Les histoire de la semaines sont d’abord publiées dans notre Newsletter. Abbonnez-vois ici pour les reçevoir directement dans votre boite email tous les lundis.
La meilleure façon de comprendre le concept et le potentiel du métavers est de regarder Ready Player One, un film de Steven Spielberg sorti en 2018.
Il est basé sur un livre de 2011 d’Ernest Cline qui décrit de manière assez vivante un monde où la plupart des choses intéressantes se produisent dans une réalité virtuelle immersive appelée Oasis. L’idée n’est pas nouvelle (l’une des premières mentions d’un « métavers » remonte au roman Snow Crash de Neal Stephenson, publié en 1992), mais dans le contexte du développement technologique impressionnant auquel nous avons assisté au cours de la dernière décennie, elle prend un tout autre sens.

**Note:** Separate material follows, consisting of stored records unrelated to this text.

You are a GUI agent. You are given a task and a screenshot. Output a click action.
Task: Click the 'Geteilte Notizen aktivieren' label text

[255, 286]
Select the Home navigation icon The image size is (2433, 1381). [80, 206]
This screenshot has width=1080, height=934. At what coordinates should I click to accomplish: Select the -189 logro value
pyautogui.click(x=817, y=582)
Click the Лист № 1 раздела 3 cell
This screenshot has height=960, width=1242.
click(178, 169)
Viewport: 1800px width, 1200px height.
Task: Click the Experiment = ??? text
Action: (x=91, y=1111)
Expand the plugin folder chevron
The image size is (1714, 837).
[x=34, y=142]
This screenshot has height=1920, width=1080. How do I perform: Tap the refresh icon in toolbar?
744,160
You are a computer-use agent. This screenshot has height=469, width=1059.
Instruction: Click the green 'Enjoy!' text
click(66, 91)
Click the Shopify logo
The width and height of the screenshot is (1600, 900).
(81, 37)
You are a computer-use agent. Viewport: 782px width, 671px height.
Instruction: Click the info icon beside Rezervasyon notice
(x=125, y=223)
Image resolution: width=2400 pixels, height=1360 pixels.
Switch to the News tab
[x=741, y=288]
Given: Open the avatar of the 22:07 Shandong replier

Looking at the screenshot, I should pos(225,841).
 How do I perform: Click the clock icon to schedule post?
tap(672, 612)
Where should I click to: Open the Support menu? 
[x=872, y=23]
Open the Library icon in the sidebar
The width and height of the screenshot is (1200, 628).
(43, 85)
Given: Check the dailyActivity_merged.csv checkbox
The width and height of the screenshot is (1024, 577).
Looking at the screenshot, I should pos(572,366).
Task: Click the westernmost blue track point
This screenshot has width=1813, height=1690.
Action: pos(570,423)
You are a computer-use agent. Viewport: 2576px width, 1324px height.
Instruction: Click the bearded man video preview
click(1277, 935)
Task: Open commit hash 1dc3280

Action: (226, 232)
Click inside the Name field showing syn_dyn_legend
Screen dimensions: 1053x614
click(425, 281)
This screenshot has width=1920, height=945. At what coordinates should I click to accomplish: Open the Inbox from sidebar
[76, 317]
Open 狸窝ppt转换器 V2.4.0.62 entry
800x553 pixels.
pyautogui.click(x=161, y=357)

L’intrigue du film tourne autour de la propriété du métavers Oasis, symboliquement représenté par un œuf en or, caché par son défunt créateur. Sans surprise, l’œuf est chassé par un groupe de méchants et un groupe de gentils (vous verrez par vous-même qui gagne à la fin).
Comme beaucoup d’histoires de science-fiction, Ready Player One a de grandes chances de devenir réalité.
Un monde virtuel véritablement immersif nécessiterait de nombreuses choses que notre technologie actuelle ne permet pas : des ordinateurs personnels beaucoup plus puissants (et accessibles), une énorme bande passante, des équipements vestimentaires de pointe… La bonne nouvelle, c’est que toutes ces choses évoluent constamment, et il n’est pas déraisonnable d’imaginer qu’à un moment donné dans le futur, nous pourrons partir à l’aventure, nous socialiser et travailler dans un métavers véritablement engageant.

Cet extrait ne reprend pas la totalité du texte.